Fast Convergent Nonsingular Terminal Sliding Mode Guidance Law with Impact Angle Constraint

In this paper, a nonsingular, essentially continuous and finite time fast convergent guidance law with impact angle constraint for some missiles attacking the targets with zero miss-distance and terminal impact angle constraint is presented by using terminal sliding mode control and finite time control theories. First, in order to avoid the singularity of terminal sliding mode control, and make the state variables achieve the equilibrium point in finite time, a fast convergent nonsingular terminal sliding mode control algorithm is improved. In the algorithm, the fast convergent nonsingular sliding mode function is employed to construct the sliding surface, and an adaptive exponential reaching law is employed to the reaching, so the system trajectory converges quickly from any initial state to the equilibrium point in the entire reaching phase.
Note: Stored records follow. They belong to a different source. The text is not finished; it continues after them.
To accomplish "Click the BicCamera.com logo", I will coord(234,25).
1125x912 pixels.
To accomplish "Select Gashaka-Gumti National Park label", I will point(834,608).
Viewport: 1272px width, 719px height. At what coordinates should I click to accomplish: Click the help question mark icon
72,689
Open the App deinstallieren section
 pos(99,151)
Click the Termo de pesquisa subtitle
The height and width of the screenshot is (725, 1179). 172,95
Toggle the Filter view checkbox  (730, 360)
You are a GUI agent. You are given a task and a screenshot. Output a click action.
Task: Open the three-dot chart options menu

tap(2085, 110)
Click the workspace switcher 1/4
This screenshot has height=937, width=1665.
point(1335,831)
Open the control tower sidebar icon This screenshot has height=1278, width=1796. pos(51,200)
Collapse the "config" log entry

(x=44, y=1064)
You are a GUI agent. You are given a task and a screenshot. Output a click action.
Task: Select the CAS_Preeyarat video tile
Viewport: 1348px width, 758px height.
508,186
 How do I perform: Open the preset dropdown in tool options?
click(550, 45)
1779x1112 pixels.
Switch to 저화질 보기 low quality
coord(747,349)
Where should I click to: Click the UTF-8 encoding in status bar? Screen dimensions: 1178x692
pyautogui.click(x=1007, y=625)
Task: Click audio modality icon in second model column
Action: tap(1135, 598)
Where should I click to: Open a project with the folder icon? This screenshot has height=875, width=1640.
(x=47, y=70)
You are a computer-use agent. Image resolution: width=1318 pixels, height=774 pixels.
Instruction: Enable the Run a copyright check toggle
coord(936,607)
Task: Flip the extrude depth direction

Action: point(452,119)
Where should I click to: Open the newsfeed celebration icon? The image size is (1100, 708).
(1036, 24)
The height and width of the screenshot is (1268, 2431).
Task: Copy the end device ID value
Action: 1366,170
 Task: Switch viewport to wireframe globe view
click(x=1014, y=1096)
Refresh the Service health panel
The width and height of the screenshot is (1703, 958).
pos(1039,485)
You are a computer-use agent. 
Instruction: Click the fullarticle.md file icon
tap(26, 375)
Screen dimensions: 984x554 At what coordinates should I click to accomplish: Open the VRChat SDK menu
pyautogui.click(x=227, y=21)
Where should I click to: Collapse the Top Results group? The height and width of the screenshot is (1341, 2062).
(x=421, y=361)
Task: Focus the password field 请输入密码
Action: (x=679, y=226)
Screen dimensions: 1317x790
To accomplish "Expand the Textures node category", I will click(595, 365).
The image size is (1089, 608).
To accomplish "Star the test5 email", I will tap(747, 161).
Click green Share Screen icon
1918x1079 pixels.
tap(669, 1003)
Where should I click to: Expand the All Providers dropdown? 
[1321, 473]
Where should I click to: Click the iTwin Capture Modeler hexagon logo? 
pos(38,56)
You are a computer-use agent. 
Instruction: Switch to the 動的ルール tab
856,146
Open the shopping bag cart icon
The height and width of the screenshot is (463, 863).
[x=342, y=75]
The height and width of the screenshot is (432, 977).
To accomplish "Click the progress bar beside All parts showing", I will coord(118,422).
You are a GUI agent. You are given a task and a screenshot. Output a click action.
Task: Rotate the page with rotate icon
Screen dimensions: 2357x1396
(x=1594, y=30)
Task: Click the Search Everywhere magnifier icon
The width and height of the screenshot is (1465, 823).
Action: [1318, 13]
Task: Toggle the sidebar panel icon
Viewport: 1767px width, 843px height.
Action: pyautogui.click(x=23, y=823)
Then, a fast convergent nonsingular terminal sliding mode guidance law with impact angle constraint is presented base on this algorithm. Finite time control theory is used to analyze the convergence of the guidance law. Due to its inherent nonsingularity attribute, continuity and faster convergent rate, higher tracking precision of the desired impact angle in a shorter time interval with smoother guidance command can be guaranteed compared with conventional terminal sliding mode guidance law. A number of numerical simulation examples are implemented to justify the effectiveness of the proposed guidance law.